Aim - Convert every line of the material into a JSON array of strings, one string per line, omitting blank lines.

Input rows -
========================================================================
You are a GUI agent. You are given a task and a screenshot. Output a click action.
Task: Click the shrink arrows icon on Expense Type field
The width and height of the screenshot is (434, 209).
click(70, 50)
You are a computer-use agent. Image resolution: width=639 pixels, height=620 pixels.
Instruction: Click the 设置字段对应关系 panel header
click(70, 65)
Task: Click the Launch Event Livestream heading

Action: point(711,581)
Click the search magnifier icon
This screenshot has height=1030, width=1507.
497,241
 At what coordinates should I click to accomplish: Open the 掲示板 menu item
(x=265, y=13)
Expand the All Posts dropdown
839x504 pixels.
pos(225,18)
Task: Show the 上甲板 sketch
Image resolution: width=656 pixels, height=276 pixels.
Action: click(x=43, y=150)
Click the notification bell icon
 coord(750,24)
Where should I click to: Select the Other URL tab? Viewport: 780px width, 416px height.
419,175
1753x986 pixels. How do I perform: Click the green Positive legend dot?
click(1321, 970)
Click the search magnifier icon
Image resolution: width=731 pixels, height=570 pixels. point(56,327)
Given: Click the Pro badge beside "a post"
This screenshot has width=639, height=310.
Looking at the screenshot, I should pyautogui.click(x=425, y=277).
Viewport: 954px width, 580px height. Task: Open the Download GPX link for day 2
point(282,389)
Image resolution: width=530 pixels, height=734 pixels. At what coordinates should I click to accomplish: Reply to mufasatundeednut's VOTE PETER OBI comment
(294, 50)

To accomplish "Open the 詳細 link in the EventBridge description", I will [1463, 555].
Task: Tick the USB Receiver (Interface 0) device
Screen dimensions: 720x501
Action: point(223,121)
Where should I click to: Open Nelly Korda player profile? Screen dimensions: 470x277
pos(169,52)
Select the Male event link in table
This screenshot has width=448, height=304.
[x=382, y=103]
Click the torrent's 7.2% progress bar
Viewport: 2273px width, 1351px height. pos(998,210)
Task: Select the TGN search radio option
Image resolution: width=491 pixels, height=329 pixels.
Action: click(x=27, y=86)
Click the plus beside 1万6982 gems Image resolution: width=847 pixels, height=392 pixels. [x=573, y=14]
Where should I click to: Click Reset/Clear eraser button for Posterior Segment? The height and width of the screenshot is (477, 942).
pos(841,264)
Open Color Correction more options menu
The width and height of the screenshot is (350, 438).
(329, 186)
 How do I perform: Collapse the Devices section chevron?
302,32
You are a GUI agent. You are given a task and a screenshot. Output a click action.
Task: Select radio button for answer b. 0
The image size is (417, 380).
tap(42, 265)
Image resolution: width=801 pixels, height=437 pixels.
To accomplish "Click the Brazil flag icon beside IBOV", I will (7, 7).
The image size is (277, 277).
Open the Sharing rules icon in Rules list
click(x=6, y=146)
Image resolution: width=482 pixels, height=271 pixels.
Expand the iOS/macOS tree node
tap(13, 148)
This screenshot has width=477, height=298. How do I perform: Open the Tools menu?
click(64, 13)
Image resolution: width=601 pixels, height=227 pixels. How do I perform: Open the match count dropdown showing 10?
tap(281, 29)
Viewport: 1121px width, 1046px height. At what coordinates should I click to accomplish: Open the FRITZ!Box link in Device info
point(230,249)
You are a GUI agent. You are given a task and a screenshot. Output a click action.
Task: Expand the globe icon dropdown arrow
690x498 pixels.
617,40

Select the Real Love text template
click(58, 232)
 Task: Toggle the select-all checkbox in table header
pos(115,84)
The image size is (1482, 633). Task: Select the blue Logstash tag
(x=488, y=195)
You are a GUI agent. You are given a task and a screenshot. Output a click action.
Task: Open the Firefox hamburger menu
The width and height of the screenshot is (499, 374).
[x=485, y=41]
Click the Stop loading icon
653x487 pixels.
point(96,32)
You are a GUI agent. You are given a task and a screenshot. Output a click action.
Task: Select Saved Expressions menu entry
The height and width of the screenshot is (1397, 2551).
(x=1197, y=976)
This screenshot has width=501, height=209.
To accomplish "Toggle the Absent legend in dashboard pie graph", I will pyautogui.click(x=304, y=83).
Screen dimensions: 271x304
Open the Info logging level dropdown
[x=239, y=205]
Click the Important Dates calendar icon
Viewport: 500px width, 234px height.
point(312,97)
========================================================================
Final result -
[
  "You are a GUI agent. You are given a task and a screenshot. Output a click action.",
  "Task: Click the shrink arrows icon on Expense Type field",
  "The width and height of the screenshot is (434, 209).",
  "click(70, 50)",
  "You are a computer-use agent. Image resolution: width=639 pixels, height=620 pixels.",
  "Instruction: Click the 设置字段对应关系 panel header",
  "click(70, 65)",
  "Task: Click the Launch Event Livestream heading",
  "Action: point(711,581)",
  "Click the search magnifier icon",
  "This screenshot has height=1030, width=1507.",
  "497,241",
  " At what coordinates should I click to accomplish: Open the 掲示板 menu item",
  "(x=265, y=13)",
  "Expand the All Posts dropdown",
  "839x504 pixels.",
  "pos(225,18)",
  "Task: Show the 上甲板 sketch",
  "Image resolution: width=656 pixels, height=276 pixels.",
  "Action: click(x=43, y=150)",
  "Click the notification bell icon",
  " coord(750,24)",
  "Where should I click to: Select the Other URL tab? Viewport: 780px width, 416px height.",
  "419,175",
  "1753x986 pixels. How do I perform: Click the green Positive legend dot?",
  "click(1321, 970)",
  "Click the search magnifier icon",
  "Image resolution: width=731 pixels, height=570 pixels. point(56,327)",
  "Given: Click the Pro badge beside \"a post\"",
  "This screenshot has width=639, height=310.",
  "Looking at the screenshot, I should pyautogui.click(x=425, y=277).",
  "Viewport: 954px width, 580px height. Task: Open the Download GPX link for day 2",
  "point(282,389)",
  "Image resolution: width=530 pixels, height=734 pixels. At what coordinates should I click to accomplish: Reply to mufasatundeednut's VOTE PETER OBI comment",
  "(294, 50)",
  "To accomplish \"Open the 詳細 link in the EventBridge description\", I will [1463, 555].",
  "Task: Tick the USB Receiver (Interface 0) device",
  "Screen dimensions: 720x501",
  "Action: point(223,121)",
  "Where should I click to: Open Nelly Korda player profile? Screen dimensions: 470x277",
  "pos(169,52)",
  "Select the Male event link in table",
  "This screenshot has width=448, height=304.",
  "[x=382, y=103]",
  "Click the torrent's 7.2% progress bar",
  "Viewport: 2273px width, 1351px height. pos(998,210)",
  "Task: Select the TGN search radio option",
  "Image resolution: width=491 pixels, height=329 pixels.",
  "Action: click(x=27, y=86)",
  "Click the plus beside 1万6982 gems Image resolution: width=847 pixels, height=392 pixels. [x=573, y=14]",
  "Where should I click to: Click Reset/Clear eraser button for Posterior Segment? The height and width of the screenshot is (477, 942).",
  "pos(841,264)",
  "Open Color Correction more options menu",
  "The width and height of the screenshot is (350, 438).",
  "(329, 186)",
  " How do I perform: Collapse the Devices section chevron?",
  "302,32",
  "You are a GUI agent. You are given a task and a screenshot. Output a click action.",
  "Task: Select radio button for answer b. 0",
  "The image size is (417, 380).",
  "tap(42, 265)",
  "Image resolution: width=801 pixels, height=437 pixels.",
  "To accomplish \"Click the Brazil flag icon beside IBOV\", I will (7, 7).",
  "The image size is (277, 277).",
  "Open the Sharing rules icon in Rules list",
  "click(x=6, y=146)",
  "Image resolution: width=482 pixels, height=271 pixels.",
  "Expand the iOS/macOS tree node",
  "tap(13, 148)",
  "This screenshot has width=477, height=298. How do I perform: Open the Tools menu?",
  "click(64, 13)",
  "Image resolution: width=601 pixels, height=227 pixels. How do I perform: Open the match count dropdown showing 10?",
  "tap(281, 29)",
  "Viewport: 1121px width, 1046px height. At what coordinates should I click to accomplish: Open the FRITZ!Box link in Device info",
  "point(230,249)",
  "You are a GUI agent. You are given a task and a screenshot. Output a click action.",
  "Task: Expand the globe icon dropdown arrow",
  "690x498 pixels.",
  "617,40",
  "Select the Real Love text template",
  "click(58, 232)",
  " Task: Toggle the select-all checkbox in table header",
  "pos(115,84)",
  "The image size is (1482, 633). Task: Select the blue Logstash tag",
  "(x=488, y=195)",
  "You are a GUI agent. You are given a task and a screenshot. Output a click action.",
  "Task: Open the Firefox hamburger menu",
  "The width and height of the screenshot is (499, 374).",
  "[x=485, y=41]",
  "Click the Stop loading icon",
  "653x487 pixels.",
  "point(96,32)",
  "You are a GUI agent. You are given a task and a screenshot. Output a click action.",
  "Task: Select Saved Expressions menu entry",
  "The height and width of the screenshot is (1397, 2551).",
  "(x=1197, y=976)",
  "This screenshot has width=501, height=209.",
  "To accomplish \"Toggle the Absent legend in dashboard pie graph\", I will pyautogui.click(x=304, y=83).",
  "Screen dimensions: 271x304",
  "Open the Info logging level dropdown",
  "[x=239, y=205]",
  "Click the Important Dates calendar icon",
  "Viewport: 500px width, 234px height.",
  "point(312,97)"
]